**PROBLEM STATEMENT**.
Among the entries below, find the lines with the word "logo" and copy them.

(Source data)
- - - - -
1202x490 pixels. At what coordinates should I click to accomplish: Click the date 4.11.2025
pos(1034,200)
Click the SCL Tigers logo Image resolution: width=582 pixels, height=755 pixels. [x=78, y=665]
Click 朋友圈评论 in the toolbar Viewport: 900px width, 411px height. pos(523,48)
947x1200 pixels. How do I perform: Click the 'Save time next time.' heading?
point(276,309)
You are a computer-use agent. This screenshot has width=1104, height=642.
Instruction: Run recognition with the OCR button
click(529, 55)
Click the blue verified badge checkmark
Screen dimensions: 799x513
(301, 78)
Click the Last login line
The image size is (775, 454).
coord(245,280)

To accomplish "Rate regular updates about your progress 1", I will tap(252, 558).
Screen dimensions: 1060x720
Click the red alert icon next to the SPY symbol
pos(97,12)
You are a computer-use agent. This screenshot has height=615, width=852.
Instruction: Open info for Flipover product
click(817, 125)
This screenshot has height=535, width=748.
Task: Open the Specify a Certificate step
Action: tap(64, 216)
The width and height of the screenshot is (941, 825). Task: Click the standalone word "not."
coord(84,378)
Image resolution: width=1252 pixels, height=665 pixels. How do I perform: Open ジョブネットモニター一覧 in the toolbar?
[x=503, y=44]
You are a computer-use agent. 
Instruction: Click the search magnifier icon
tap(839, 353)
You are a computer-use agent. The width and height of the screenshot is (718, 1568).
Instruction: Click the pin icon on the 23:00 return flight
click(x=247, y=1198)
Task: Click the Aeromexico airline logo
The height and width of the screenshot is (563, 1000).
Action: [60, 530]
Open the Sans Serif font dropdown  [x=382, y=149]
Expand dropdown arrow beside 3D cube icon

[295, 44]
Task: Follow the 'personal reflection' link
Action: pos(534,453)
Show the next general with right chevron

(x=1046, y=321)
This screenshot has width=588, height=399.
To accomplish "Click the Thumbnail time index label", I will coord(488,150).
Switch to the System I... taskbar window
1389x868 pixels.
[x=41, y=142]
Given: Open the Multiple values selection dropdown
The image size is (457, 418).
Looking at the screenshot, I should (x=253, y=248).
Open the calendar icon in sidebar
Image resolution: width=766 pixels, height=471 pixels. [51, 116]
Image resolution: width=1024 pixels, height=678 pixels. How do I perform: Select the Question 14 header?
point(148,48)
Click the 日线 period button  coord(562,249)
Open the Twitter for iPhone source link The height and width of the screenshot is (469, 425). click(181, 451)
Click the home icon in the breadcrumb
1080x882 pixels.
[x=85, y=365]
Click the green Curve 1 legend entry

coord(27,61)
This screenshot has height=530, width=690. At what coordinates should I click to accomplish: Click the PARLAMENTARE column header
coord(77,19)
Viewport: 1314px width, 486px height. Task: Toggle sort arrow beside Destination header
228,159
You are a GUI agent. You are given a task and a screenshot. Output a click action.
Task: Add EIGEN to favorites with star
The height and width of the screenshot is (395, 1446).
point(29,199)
- - - - -
**TASK ANSWER**.
Click the SCL Tigers logo Image resolution: width=582 pixels, height=755 pixels. [x=78, y=665]
Task: Click the Aeromexico airline logo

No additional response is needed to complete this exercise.